The politics of identity seem to have all but displaced the politics of economic interest north of the border. The party arguing that the country wins ‘when working families win’ is trailing badly behind the party that promises to be ‘strong for Scotland’.
The nationalist movement by definition seeks to divide rather than unite and looks to emphasise difference and particularity ahead of common endeavour. Their advance is not something the Left, however broadly defined, should be welcoming.

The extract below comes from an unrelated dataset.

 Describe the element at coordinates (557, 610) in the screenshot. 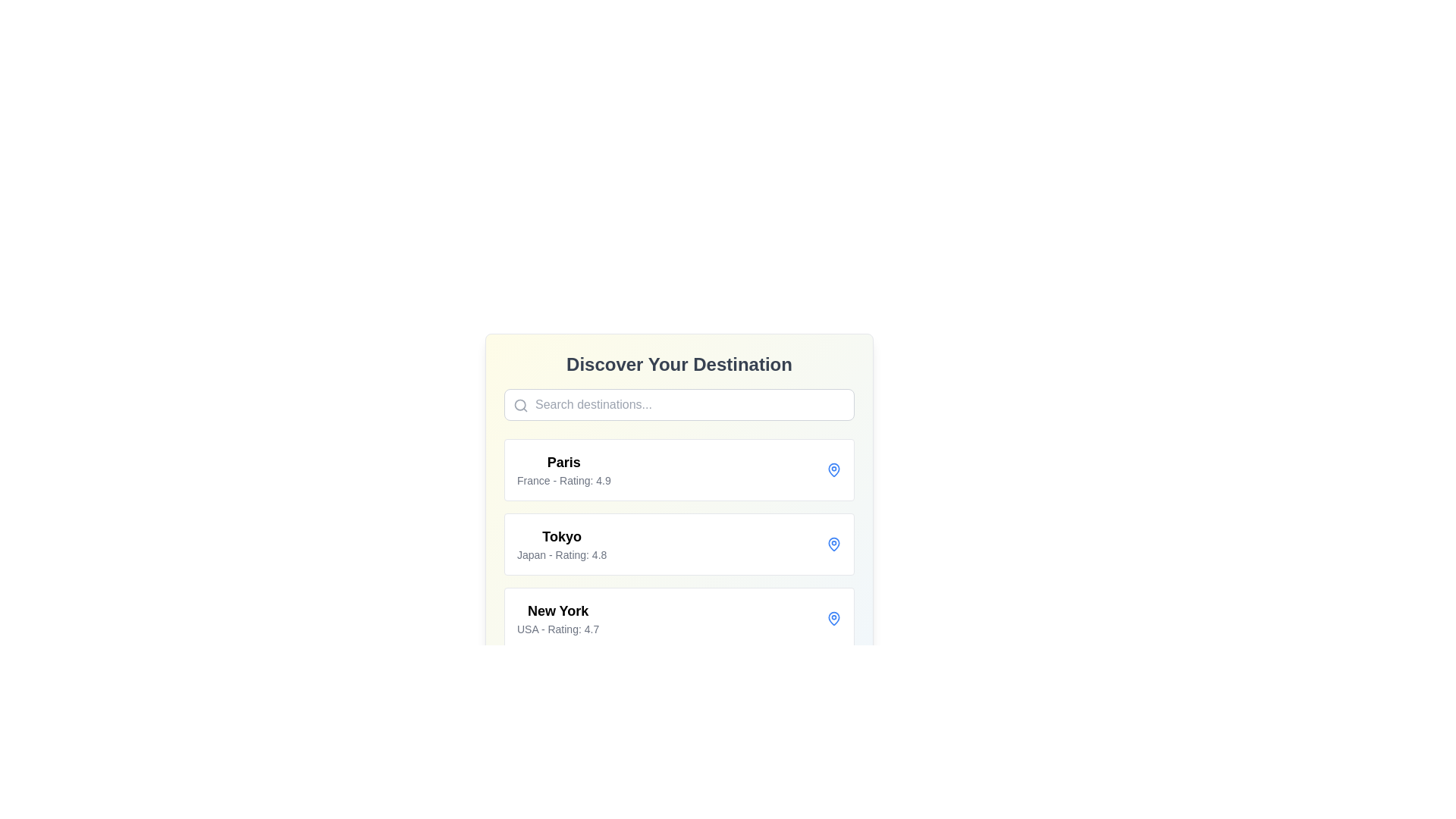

Stephen Low lives and works in Glasgow
225 Responses to “Nationalism is sweeping Scotland – and progressives should be concerned”
Donald Carthlan
If Scotland was out of the EU as evidenced supposedly by this http://www.independent.co.uk/news/uk/politics/scottish-independence-scotland-would-go-to-the-back-to-the-queue-to-join-eu-says-david-cameron-9475319.html then how could Better Together possibly argue that Tuition fees would be illegal under EU Law as they do here – http://www.telegraph.co.uk/news/uknews/scotland/scottish-politics/10575630/Alex-Salmond-tuition-fees-pledge-illegal.html
” Alistair Darling, leader of the Better Together campaign, said: “It is as clear as day that, with independence, England would become a foreign country. EU law has outlawed discrimination against students from a foreign country.”

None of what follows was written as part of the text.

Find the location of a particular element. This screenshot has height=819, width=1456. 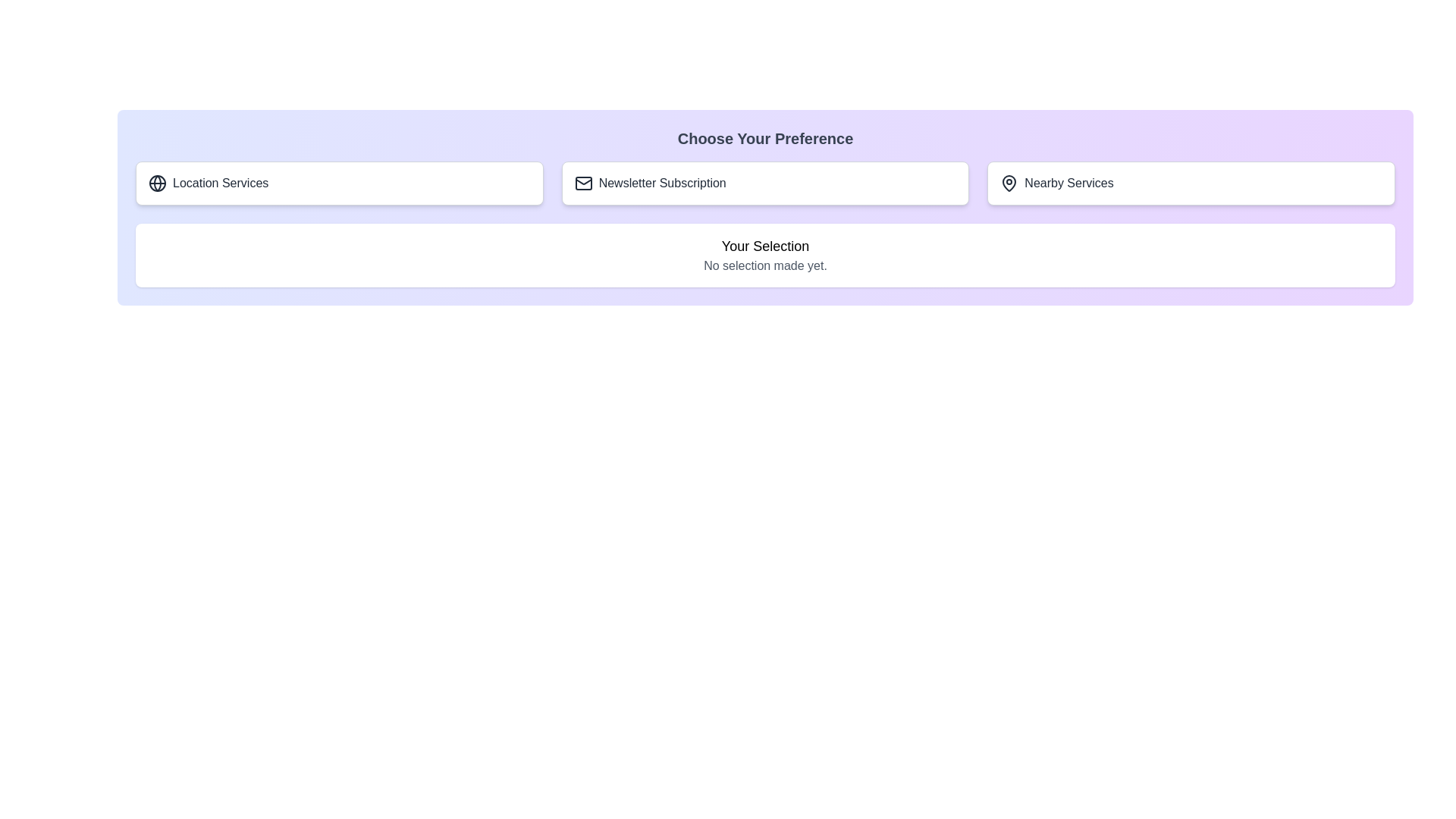

the button corresponding to Location Services to select it is located at coordinates (338, 183).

Unionists lied they argued a completely contradictory argument that “Scotland would be thrown out of the EU – but, er, still subject to EU laws”.
JustAnotherNumber
Start taking a little more water with it, would be my advice to you.
Mairi
I get really tired of people telling me why I vote SNP. Newsflash! I actually know why and it’s nothing to do with flag waving. The recent migration from Labour to SNP is due to Labour’s loss of the values on which it was formed. There seems to be an arrogance among unionist parties, and particularly Labour, that people in Scotland who are turning to the SNP are in some way not intelligent enough to know what the party really stands for. Rather than spending so much energy demonising SNP leaders and insulting SNP supporters, Labour would be better to take a long hard look at what they have done to chase people away. They might even learn something by asking previous Labour voters what changed their minds. I suspect their answers might consist less of flag-waving and anti-English bias and be more to do with Labour’s policies on things like Trident, welfare cuts and illegal wars.
Mairi
And I got an egg thrown at me from a moving car, told to shove my leaflets up my ….. and called a bitch who “was sticking the knife into soldiers fighting for our freedom”. And more. Both sides have their idiots but for some reason the unionists seem to take the moral high ground and tar all independence supporters with the same brush. Someone told Andy Murray he wished he had died at the Dunblane tragedy ffs! Both sides should be encouraging their own to have a decent civilised debate not trading points on who has the most loutish supporters.
Mairi
We serve our cause better by ignoring insults and letting people who insult us make fools of themselves by their childish behaviour. Not easy to do but the case for an independent Scotland is too important to be sidelined by name calling and mudslinging – there are plenty of politicians to do that!